**YOUR OBJECTIVE:**
Reproduce each line of the entries below word for word, omitting the pictures.

━━━ DATA PROVIDED

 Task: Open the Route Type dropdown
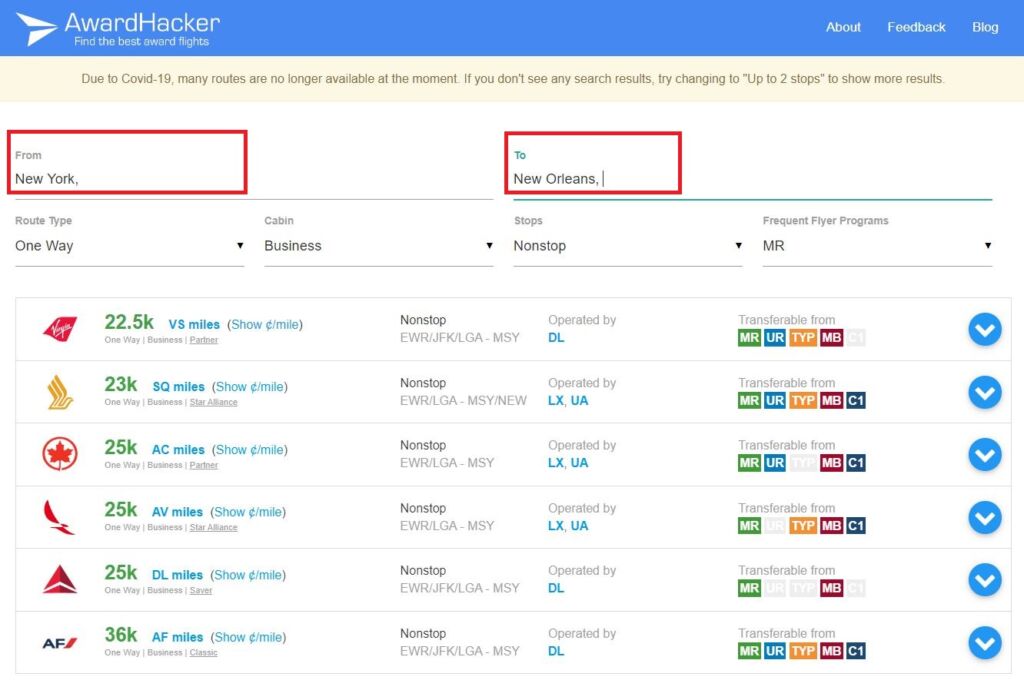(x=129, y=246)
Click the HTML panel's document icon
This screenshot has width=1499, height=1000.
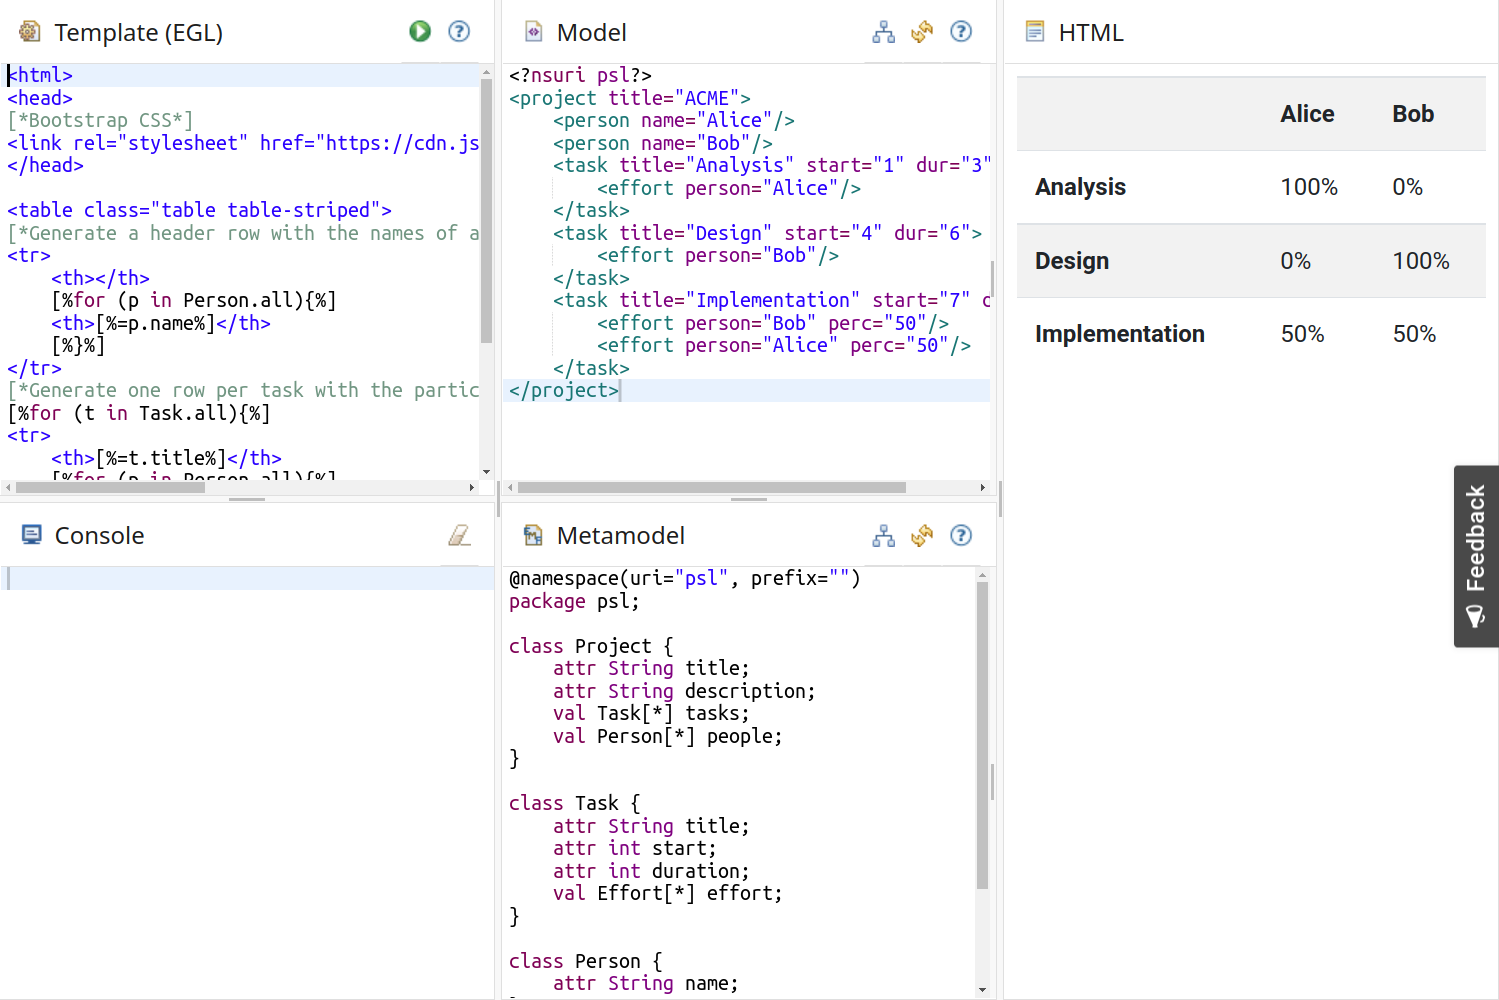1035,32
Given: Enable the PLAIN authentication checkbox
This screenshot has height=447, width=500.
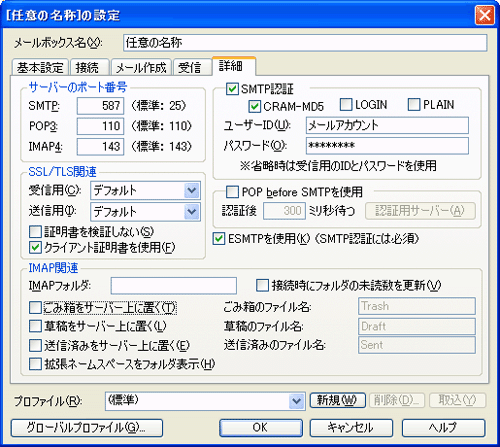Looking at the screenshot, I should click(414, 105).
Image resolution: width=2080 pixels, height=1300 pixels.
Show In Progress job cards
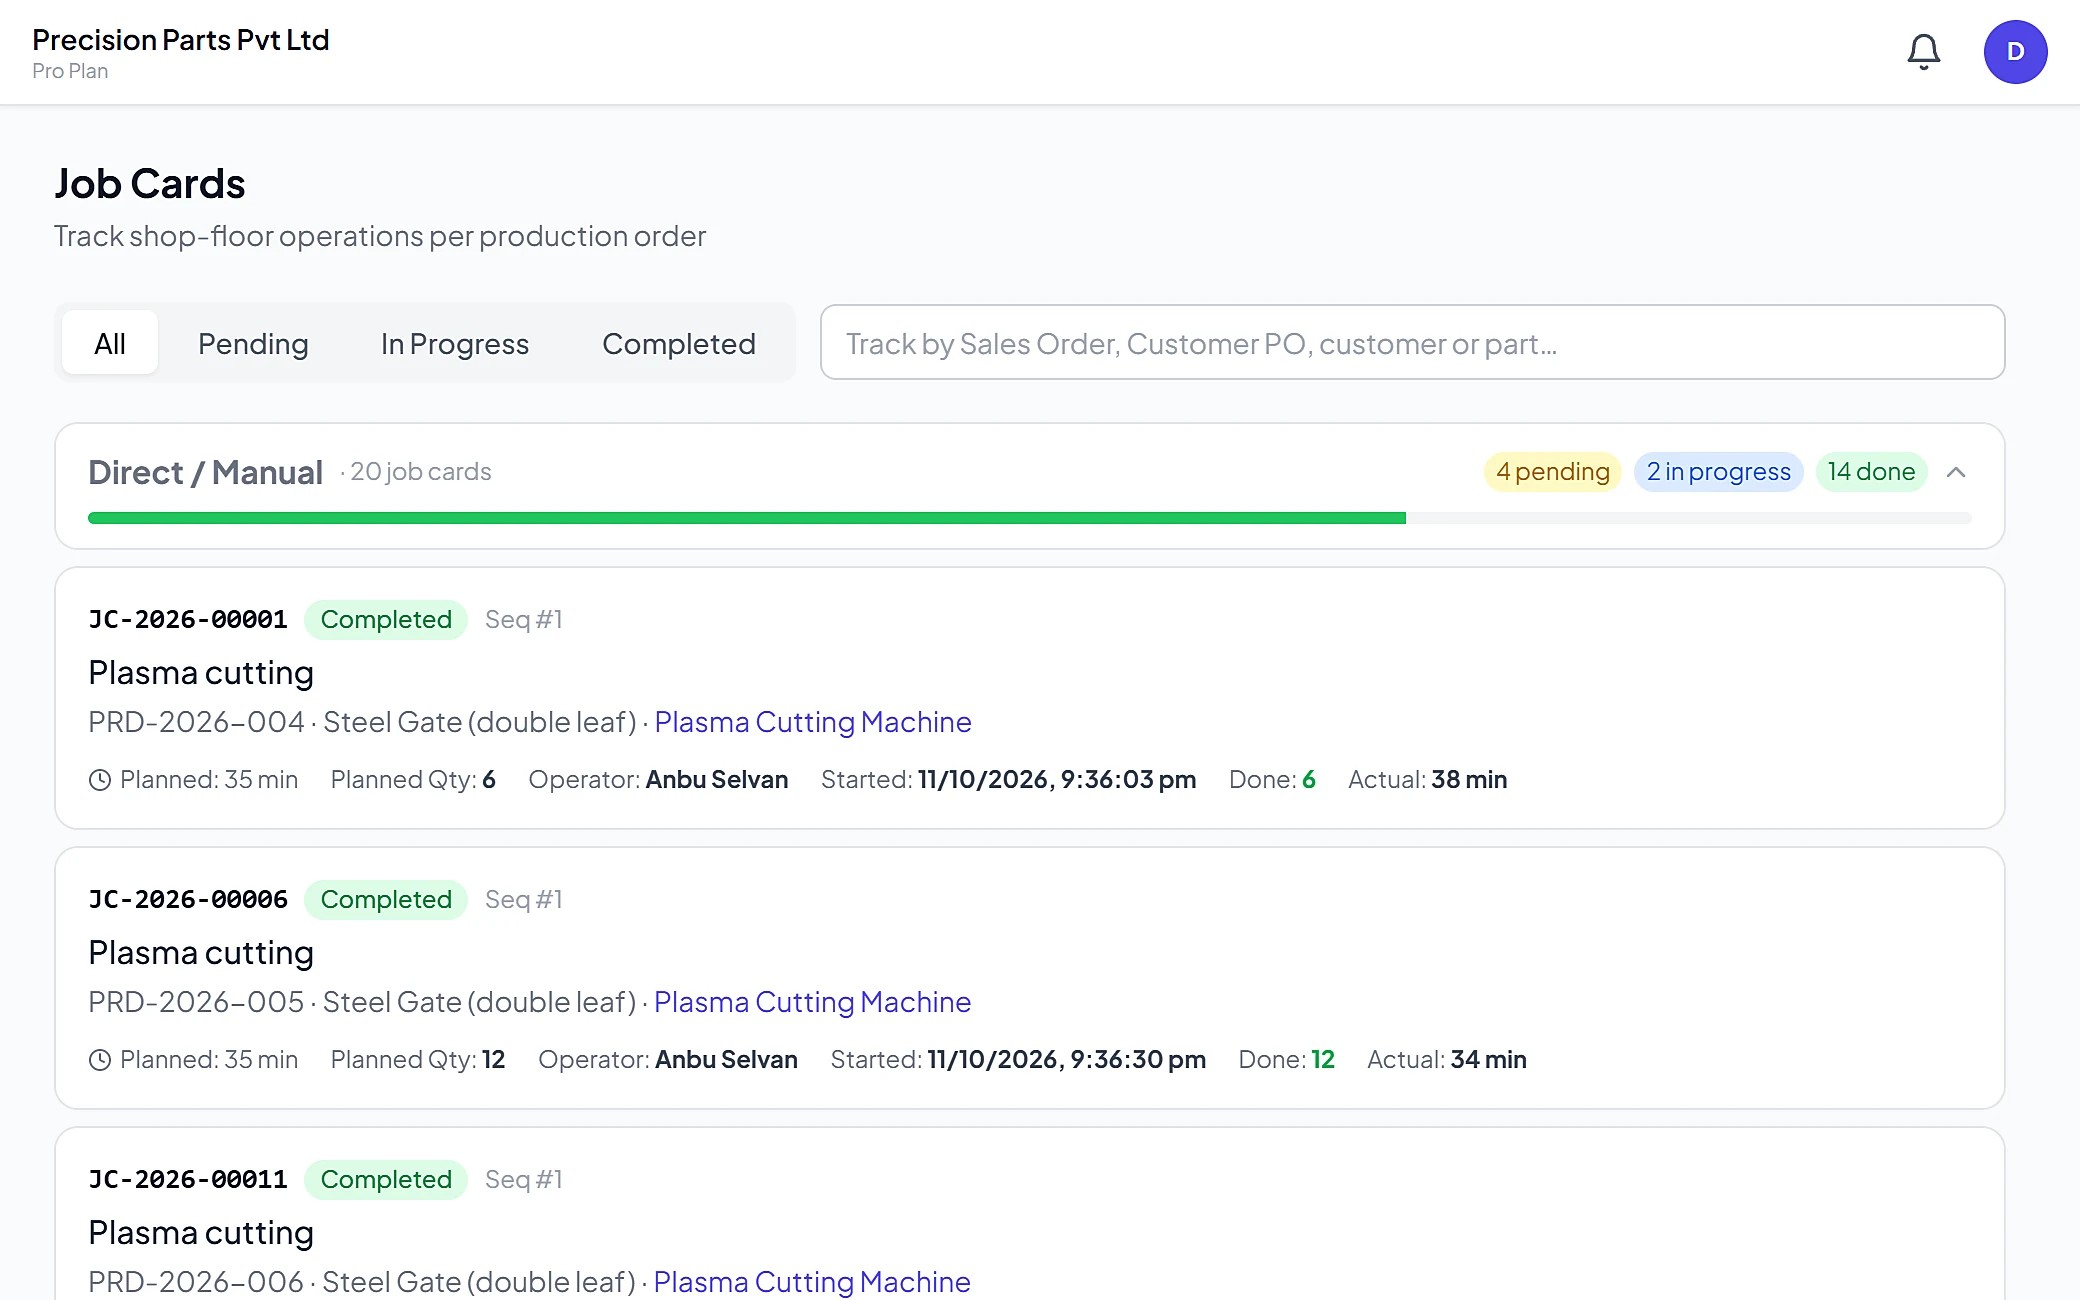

━━━━━━

**RESULT:**
 Task: Open the Route Type dropdown
(x=129, y=246)
Click the HTML panel's document icon
This screenshot has width=1499, height=1000.
1035,32
Given: Enable the PLAIN authentication checkbox
This screenshot has height=447, width=500.
Looking at the screenshot, I should click(414, 105).
Image resolution: width=2080 pixels, height=1300 pixels.
Show In Progress job cards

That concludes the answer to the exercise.